Israel-Gaza war: will US decision to withhold weapons supplies stop assault on ‘red line’ Rafah?
- Israel’s vow to ‘go it alone’ masks potentially decisive impact delays in weapons delivery will have on Gaza war and ability to mount offensive against Hezbollah
- Change in Israeli military tactics could also prolong the war, something that could benefit PM Benjamin Netanyahu politically, analysts note

The United States’ decision last week to withhold a single shipment of 3,500 heavy bombs to Israel will not undermine the latter’s ability to conduct a military operation in southern Gaza that President Joe Biden has described as a “red line”, officials have said.

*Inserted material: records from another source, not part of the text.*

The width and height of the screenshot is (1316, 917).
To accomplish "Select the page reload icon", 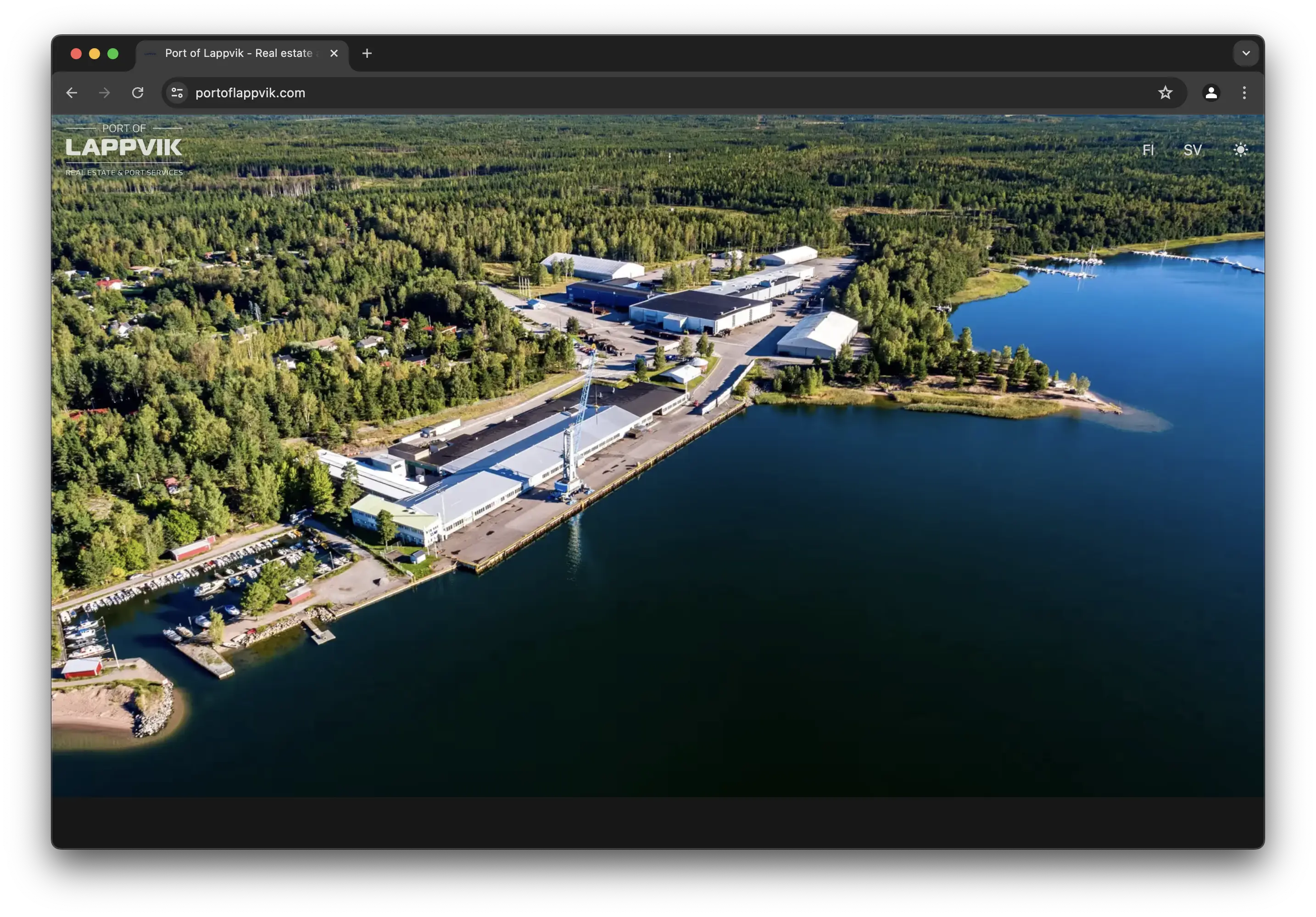I will (x=138, y=92).
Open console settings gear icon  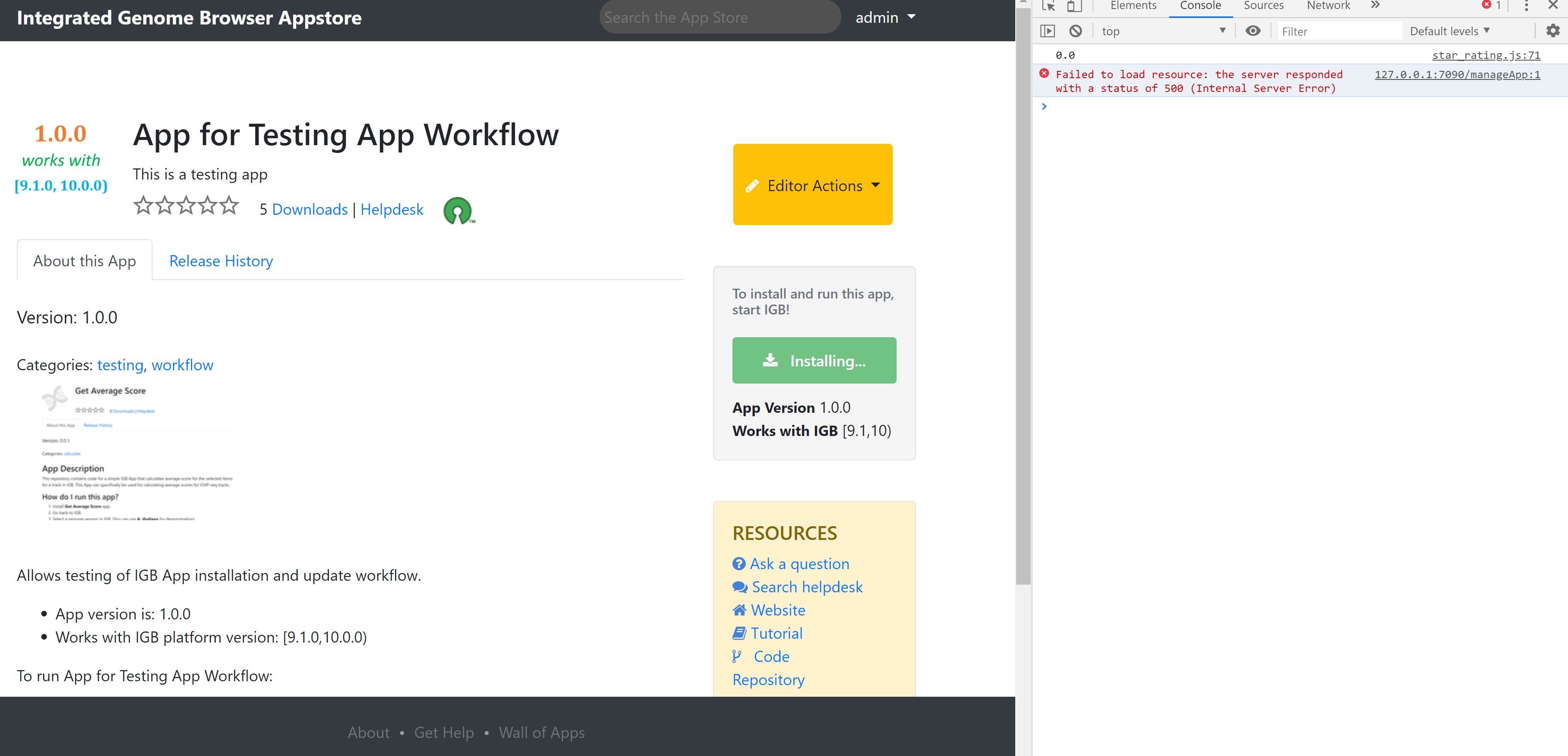pos(1553,31)
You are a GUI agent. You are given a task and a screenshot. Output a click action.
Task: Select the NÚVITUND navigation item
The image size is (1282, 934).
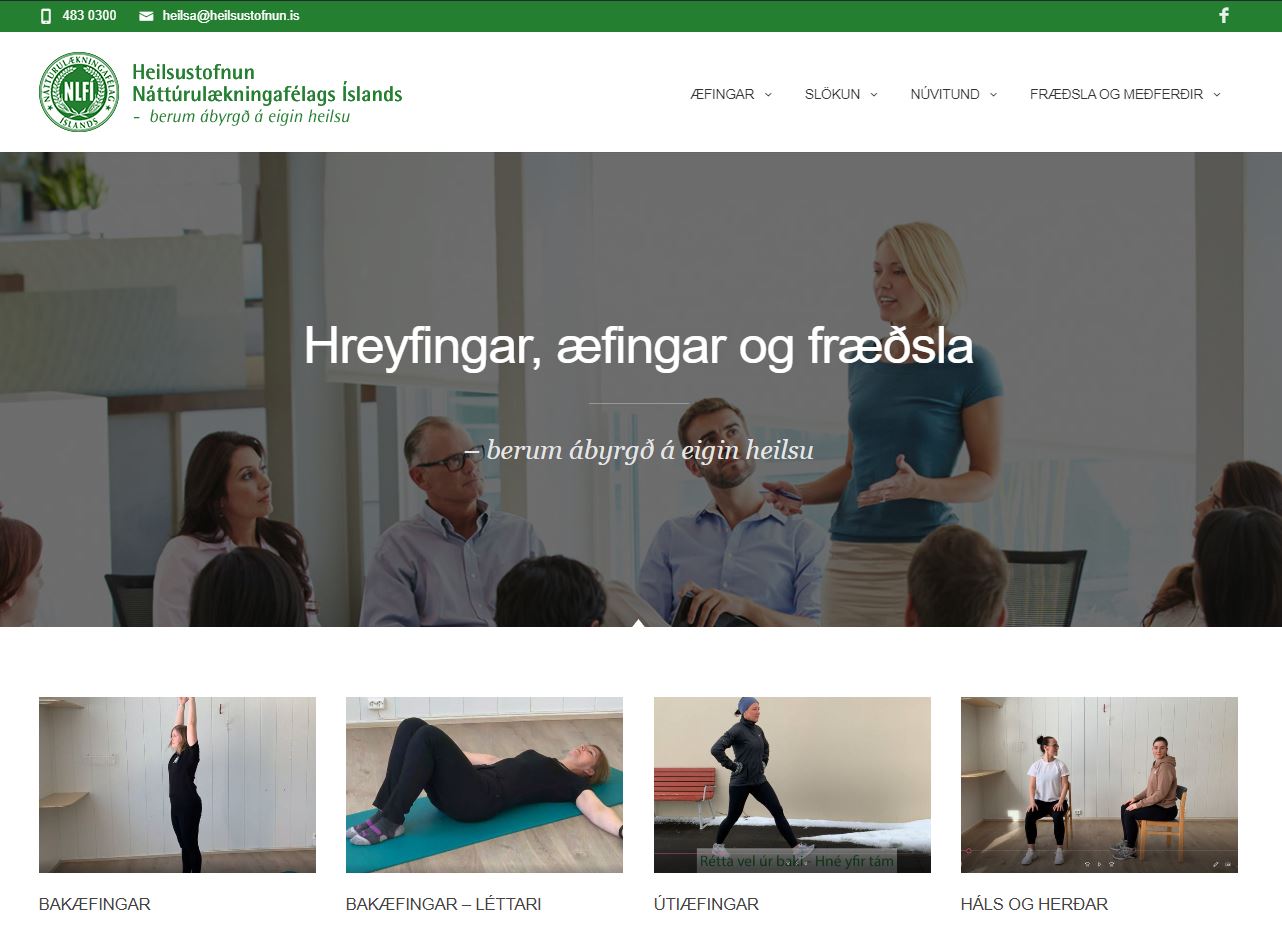coord(945,94)
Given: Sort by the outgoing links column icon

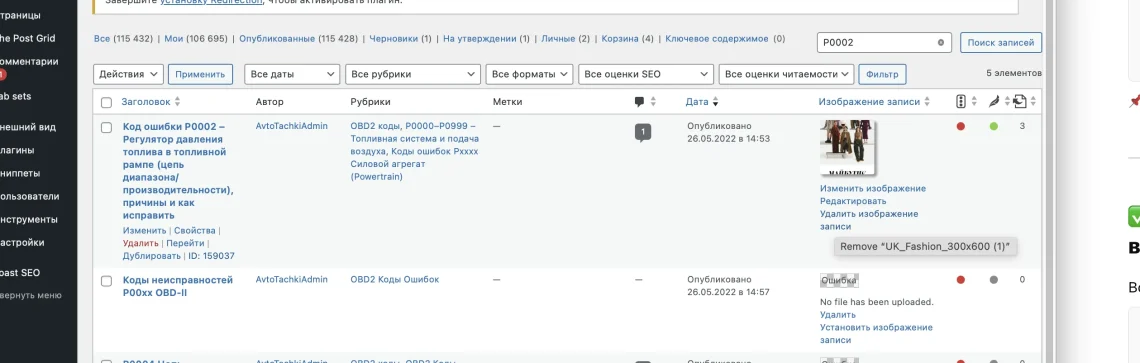Looking at the screenshot, I should 1020,102.
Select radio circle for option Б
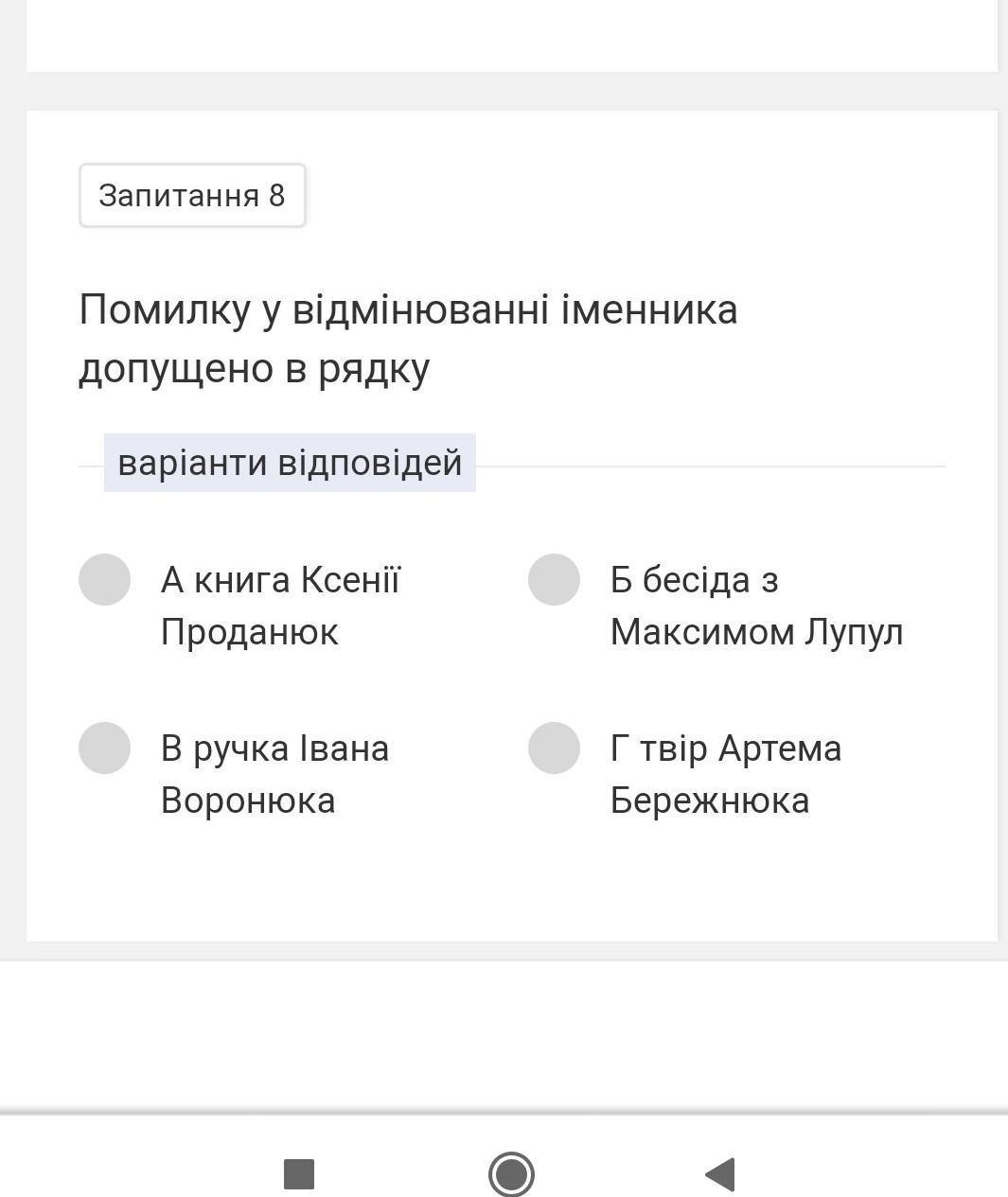 point(554,579)
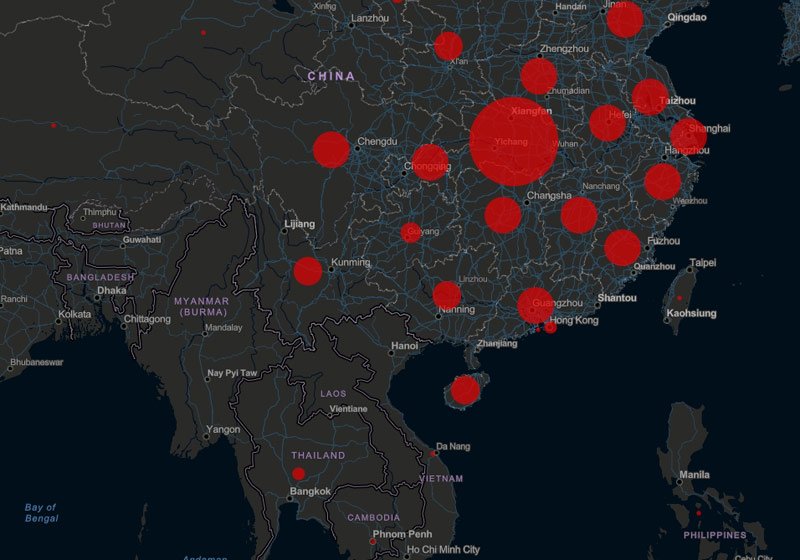Select the red circle on Hainan island

click(x=464, y=389)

Israeli leaders have vowed to “go it alone” if necessary, after the rare symbolic US move to block the delivery of 1,800 907kg (2,000-pound) bombs and 1,700 225kg bombs was made public on Wednesday.
The US has been Israel’s largest weapons supplier by far since the Jewish-majority state fended off a multilateral Arab military attack in 1967 and occupied swathes of its neighbours’ territory.

Since October, the US has reportedly made more than 100 military aid transfers to Israel, mostly in packages small enough not to require public scrutiny by Congress.
But for the last two months, Washington has repeatedly complained that Israel has failed to share military plans showing how it would prevent mass casualties among the 1.4 million Palestinians that United Nations humanitarian agencies say have taken refuge in Rafah, after fleeing fighting elsewhere in the tiny Gaza Strip.
If Israel’s operation in Rafah proceeds without taking US concerns into account, “we’re not going to supply the weapons and the artillery shells that have been used,” Biden said in an interview with CNN on Wednesday. “Civilians have been killed in Gaza as a consequence of those bombs. It’s just wrong.”
Analysts noted that Biden’s remarks are the first acknowledgement by Washington that American armaments have been used to kill Palestinian civilians.